El consumo problemático de sustancias o conductas adictivas rara vez es solo sobre lo que se consume. Detrás de cada adicción hay una historia: hay dolor que no encontró otra salida, hay soledad, hay formas de afrontar lo que se vive que, en algún momento, parecieron funcionar. Entender eso no es justificar el consumo, sino comprender su lógica para poder transformarlo desde adentro.

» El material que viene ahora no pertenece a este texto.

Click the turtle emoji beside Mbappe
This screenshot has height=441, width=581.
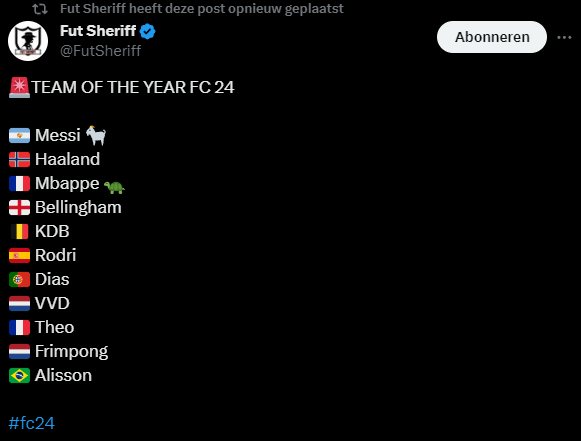coord(114,187)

Las adicciones pueden manifestarse de muchas formas: no solo a sustancias como el alcohol o las drogas, sino también a conductas como el juego, el trabajo excesivo, las pantallas, la comida o las relaciones. Lo que tienen en común es que cumplen una función: aliviar malestar, calmar la ansiedad, llenar un vacío o generar una sensación de control. El problema es que, a largo plazo, ese alivio se vuelve una trampa.
En terapia, el enfoque no es el juicio ni la etiqueta. No se trabaja desde la culpa sino desde la comprensión. Exploramos juntos qué hay detrás del consumo, qué lo sostiene, cómo se relaciona con tu historia y con lo que estás viviendo en el presente. Esa comprensión profunda es lo que permite que los cambios sean reales y sostenibles, y no solo una suspensión temporal.
El proceso incluye trabajar sobre las emociones que subyacen al consumo, desarrollar nuevas formas de afrontamiento y reconstruir áreas de la vida que puedan haberse visto afectadas. También implica fortalecer los vínculos y los contextos que favorecen el bienestar y la recuperación.
El objetivo no es solo dejar de consumir, sino construir una vida que no necesite del consumo para ser vivible. Una vida con mayor equilibrio, conexión y sentido. Ese proceso requiere tiempo y compromiso, pero con el acompañamiento adecuado, es completamente posible.